Which has not so much room for interpretation as the Bible. But what is actually more relevant, and so little known to most Americans, the State Constitutions have clauses like these:

"No man shall be compelled to attend, erect or support any place of worship, or to maintain any ministry against his consent. No human authority ought, in any case whatever, to control or interfere with the rights of conscience in matters of religion, and no preference shall ever be given by law to any religious society or mode of worship."
  -- Texas
"... nor shall any man be compelled to attend, erect or support any place of worship, or to maintain any religious or ecclesiastical ministry, against his consent; nor shall any control of or interference with the rights of conscience be permitted, or any preference be given by law to any religious establishment or mode of worship;"
  -- Minnesota
"... and all religious sects and denominations, demeaning themselves peaceably, and as good citizens of the commonwealth, shall be equally under the protection of the law; and no subordination of any one sect or denomination to another shall ever be established by law."
  -- Massachusetts
"That no religion shall be established by law; that no preference shall be given by law to any religious sect, society, denomination, or mode of worship; that no one shall be compelled by law to attend any place of worship; nor to pay any tithes, taxes, or other rate for building or repairing any place of worship, or for maintaining any minister or ministry; that no religious test shall be required as a qualification to any office or public trust under this state; and that the civil rights, privileges, and capacities of any citizen shall not be in any manner affected by his religious principles"
  -- Alabama

Our country's Declaration of Independence and our State's Constitutions all acknowledge God, but they do so in a very general way. These acknowledgements of God are also subjective to clauses of "freedom of religion".

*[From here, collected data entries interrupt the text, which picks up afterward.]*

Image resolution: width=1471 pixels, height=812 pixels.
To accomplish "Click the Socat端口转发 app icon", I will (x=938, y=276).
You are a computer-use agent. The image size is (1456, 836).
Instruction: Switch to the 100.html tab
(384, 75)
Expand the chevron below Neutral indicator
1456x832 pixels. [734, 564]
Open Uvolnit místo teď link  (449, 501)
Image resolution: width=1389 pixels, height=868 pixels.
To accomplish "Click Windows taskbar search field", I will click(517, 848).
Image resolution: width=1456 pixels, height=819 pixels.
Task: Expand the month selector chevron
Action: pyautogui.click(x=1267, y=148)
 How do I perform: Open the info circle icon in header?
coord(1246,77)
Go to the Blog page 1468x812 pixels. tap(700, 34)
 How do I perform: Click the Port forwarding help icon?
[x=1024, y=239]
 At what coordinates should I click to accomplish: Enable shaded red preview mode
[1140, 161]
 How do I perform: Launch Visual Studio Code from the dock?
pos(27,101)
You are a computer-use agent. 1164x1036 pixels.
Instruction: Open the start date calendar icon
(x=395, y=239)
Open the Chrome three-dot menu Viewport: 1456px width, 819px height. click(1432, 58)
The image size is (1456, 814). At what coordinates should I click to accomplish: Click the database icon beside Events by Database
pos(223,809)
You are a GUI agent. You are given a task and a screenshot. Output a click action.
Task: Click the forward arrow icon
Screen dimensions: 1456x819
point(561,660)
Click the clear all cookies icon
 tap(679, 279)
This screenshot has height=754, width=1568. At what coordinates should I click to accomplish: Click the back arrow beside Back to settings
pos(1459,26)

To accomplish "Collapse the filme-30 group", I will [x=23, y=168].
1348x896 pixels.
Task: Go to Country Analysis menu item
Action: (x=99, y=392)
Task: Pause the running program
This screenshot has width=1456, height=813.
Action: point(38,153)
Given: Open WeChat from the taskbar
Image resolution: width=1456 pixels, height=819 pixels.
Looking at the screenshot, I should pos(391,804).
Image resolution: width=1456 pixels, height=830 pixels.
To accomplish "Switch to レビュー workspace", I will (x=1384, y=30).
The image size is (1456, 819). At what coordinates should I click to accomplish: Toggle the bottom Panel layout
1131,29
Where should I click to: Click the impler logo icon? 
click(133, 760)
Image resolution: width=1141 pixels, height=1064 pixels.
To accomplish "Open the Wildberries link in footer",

The Ten Commandments do more than just acknowledge God, they form the basis for the establishment of a religion, of particular religions (there are Protestant, Catholic and Hebrew versions of the Ten Commandments, all of which slightly differ).

Any display of the Ten Commandments in a Federal or State Government building or on Federal or State Government property establishes a religion--and is clearly un-Constitutional.